Algorithms in Go

Data structures and algorithms implemented in Go.

Overview

This course requires you to implement a collection of common data structures and algorithms as Go packages. Your code is automatically tested for correctness (unit tests) and performance (CPU cycle measurement against a reference baseline).

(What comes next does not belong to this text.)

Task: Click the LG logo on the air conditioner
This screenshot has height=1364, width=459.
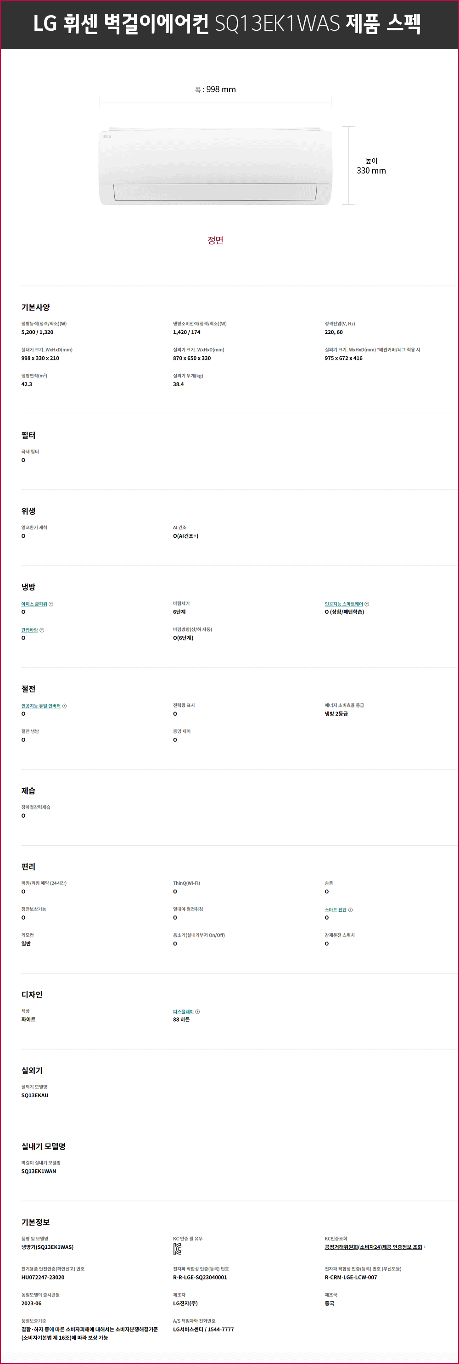Action: [107, 137]
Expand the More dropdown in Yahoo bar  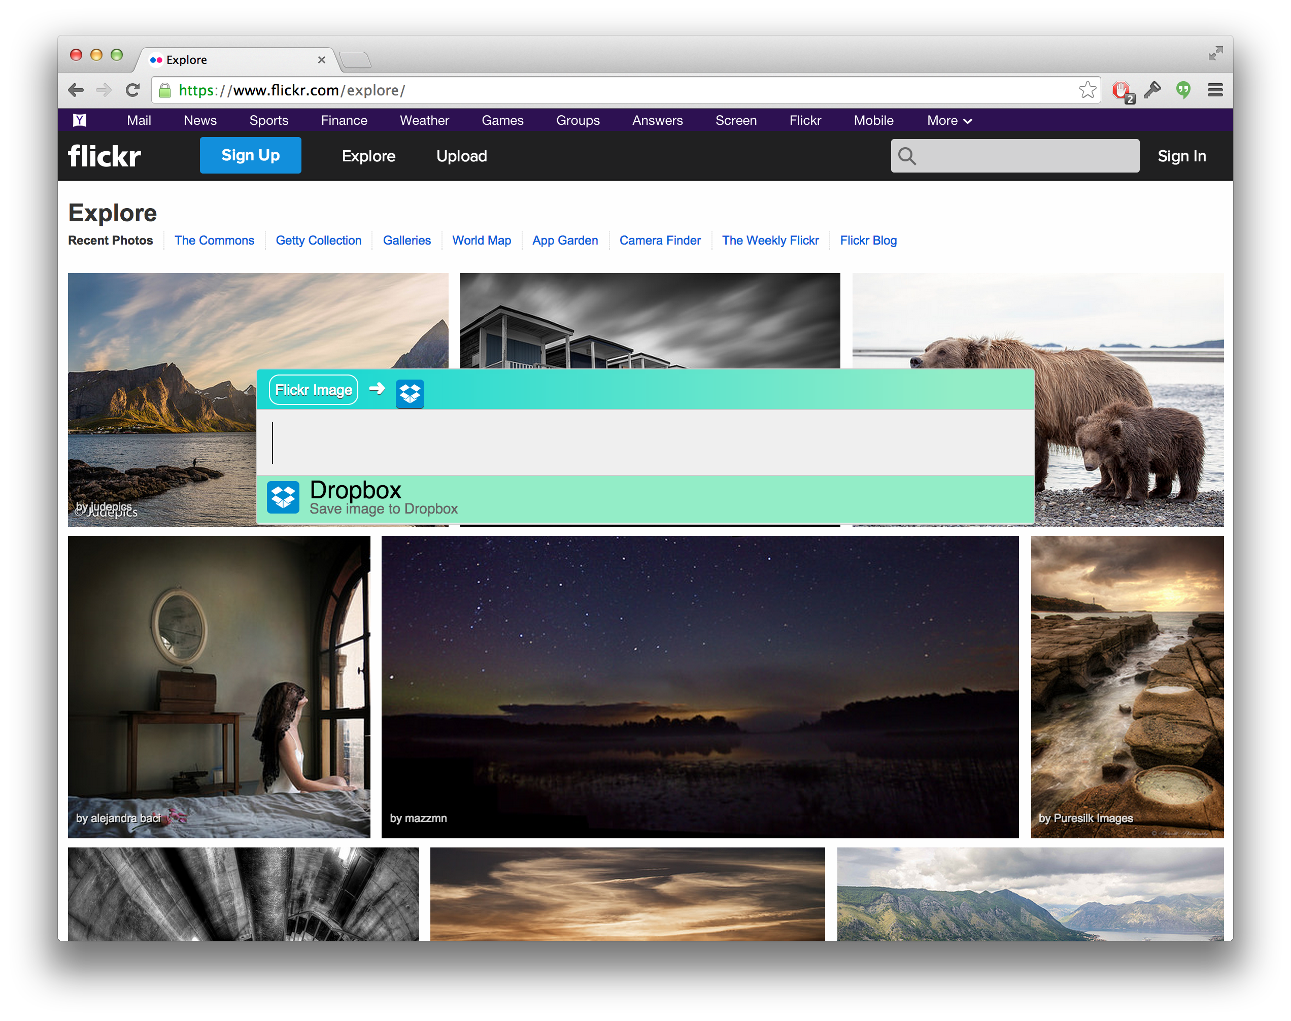coord(949,121)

There are 28 exercises worth a total of 123 points across 14 topics.

Getting Started

  1. Sign in at classbox.dev with your GitHub account.
  2. Enroll in the Algorithms in Go course. This installs a GitHub App on a repository created from the course template.
  3. Clone the repository to your local machine.
  4. Implement the exercises as Go packages following the descriptions below.
  5. Commit and push your changes to trigger automatic grading.
  6. Check your results on classbox.dev or in the GitHub Check Run on your commit.

Rules

Allowed packages

Your source code can only import the following standard library packages:

Imports between your own stdlib packages are also allowed.

Code style

All code must pass gofmt. Run gofmt -w -l . before committing to fix formatting issues.

Testing

Unit tests check correctness: return values, edge cases, memory constraints, and input immutability.

Performance tests measure CPU cycles on large inputs and compare to a reference baseline. Your code must reach 120% of the baseline or less to pass.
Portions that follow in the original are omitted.